━━ Given information
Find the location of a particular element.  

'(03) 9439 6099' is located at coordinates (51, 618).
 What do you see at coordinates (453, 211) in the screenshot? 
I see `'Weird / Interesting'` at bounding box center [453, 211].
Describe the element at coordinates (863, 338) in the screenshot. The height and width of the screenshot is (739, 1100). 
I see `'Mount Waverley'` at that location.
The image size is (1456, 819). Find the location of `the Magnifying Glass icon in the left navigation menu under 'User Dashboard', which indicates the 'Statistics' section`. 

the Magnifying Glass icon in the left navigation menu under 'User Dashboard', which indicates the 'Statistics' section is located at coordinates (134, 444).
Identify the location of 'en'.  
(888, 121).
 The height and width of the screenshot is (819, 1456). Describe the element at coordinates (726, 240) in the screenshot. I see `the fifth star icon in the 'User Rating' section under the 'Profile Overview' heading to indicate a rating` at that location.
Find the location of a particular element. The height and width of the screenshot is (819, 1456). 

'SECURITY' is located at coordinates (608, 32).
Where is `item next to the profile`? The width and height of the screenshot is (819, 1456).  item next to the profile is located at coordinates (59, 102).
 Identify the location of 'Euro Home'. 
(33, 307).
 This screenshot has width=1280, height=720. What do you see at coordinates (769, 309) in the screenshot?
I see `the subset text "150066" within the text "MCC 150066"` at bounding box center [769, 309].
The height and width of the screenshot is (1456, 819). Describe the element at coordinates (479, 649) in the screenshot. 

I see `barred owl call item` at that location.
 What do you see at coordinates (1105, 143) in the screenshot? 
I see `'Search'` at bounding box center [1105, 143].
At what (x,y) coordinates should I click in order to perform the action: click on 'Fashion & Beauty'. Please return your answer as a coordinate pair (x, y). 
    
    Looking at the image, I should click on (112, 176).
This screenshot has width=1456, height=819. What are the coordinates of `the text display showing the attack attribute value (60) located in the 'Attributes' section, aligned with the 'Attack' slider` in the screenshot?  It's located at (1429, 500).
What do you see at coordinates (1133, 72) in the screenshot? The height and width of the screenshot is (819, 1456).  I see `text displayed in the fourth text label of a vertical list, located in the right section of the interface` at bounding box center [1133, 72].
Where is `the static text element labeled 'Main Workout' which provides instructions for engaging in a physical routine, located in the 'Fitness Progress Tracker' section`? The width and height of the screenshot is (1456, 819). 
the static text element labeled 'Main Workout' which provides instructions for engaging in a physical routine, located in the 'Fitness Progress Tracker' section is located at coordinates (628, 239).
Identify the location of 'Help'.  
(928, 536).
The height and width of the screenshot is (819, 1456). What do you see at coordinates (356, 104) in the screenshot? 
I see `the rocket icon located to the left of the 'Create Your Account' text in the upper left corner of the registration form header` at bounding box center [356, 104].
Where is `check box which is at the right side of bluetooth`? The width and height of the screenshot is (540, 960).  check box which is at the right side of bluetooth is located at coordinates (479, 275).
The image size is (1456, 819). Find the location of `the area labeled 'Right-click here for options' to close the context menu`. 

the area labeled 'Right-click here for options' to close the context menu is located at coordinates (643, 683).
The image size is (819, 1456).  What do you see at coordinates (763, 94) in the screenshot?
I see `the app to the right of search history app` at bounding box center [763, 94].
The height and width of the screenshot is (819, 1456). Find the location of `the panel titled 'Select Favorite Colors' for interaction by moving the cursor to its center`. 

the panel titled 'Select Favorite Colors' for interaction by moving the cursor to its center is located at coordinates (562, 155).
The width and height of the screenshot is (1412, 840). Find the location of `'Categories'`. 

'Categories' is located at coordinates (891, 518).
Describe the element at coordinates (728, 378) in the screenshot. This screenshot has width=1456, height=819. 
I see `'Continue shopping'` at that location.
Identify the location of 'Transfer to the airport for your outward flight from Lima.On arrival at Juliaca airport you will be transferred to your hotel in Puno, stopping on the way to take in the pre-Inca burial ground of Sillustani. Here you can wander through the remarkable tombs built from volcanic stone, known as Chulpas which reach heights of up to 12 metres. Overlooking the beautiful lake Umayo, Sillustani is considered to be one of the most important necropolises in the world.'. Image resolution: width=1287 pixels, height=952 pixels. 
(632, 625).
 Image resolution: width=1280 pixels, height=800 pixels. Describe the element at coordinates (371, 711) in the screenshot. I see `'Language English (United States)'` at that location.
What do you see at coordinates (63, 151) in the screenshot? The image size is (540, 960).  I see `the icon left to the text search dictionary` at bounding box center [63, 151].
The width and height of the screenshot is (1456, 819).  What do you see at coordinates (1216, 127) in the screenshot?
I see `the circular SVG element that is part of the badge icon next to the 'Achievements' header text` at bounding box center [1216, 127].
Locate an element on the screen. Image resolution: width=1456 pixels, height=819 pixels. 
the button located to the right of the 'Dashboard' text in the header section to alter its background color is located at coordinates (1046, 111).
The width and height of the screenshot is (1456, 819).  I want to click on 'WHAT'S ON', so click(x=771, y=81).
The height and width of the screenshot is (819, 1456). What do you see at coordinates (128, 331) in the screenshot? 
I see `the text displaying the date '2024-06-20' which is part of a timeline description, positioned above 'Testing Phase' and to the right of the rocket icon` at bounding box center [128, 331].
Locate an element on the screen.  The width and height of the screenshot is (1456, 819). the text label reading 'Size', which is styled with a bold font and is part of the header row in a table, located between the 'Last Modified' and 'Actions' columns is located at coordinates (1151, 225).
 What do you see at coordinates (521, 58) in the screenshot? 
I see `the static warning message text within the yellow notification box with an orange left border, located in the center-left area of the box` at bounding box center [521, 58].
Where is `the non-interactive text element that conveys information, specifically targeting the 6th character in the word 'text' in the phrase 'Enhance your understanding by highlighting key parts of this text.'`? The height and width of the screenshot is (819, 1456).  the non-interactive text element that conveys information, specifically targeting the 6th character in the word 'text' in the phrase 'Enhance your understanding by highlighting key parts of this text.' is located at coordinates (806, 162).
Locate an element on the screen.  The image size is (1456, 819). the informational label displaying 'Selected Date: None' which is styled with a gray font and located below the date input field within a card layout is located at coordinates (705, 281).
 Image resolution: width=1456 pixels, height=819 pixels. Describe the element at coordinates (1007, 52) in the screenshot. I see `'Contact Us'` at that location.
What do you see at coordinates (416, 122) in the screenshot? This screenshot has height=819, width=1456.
━━━━
§ **What is being asked**
Print the entries above verbatim, beginning at the line that contains "What do you see at coordinates (1105, 143)" and stopping after the line that contains "This screenshot has width=1456, height=819. What".

§ **Completed exercise**
 What do you see at coordinates (1105, 143) in the screenshot? 
I see `'Search'` at bounding box center [1105, 143].
At what (x,y) coordinates should I click in order to perform the action: click on 'Fashion & Beauty'. Please return your answer as a coordinate pair (x, y). 
    
    Looking at the image, I should click on (112, 176).
This screenshot has width=1456, height=819. What are the coordinates of `the text display showing the attack attribute value (60) located in the 'Attributes' section, aligned with the 'Attack' slider` in the screenshot?  It's located at (1429, 500).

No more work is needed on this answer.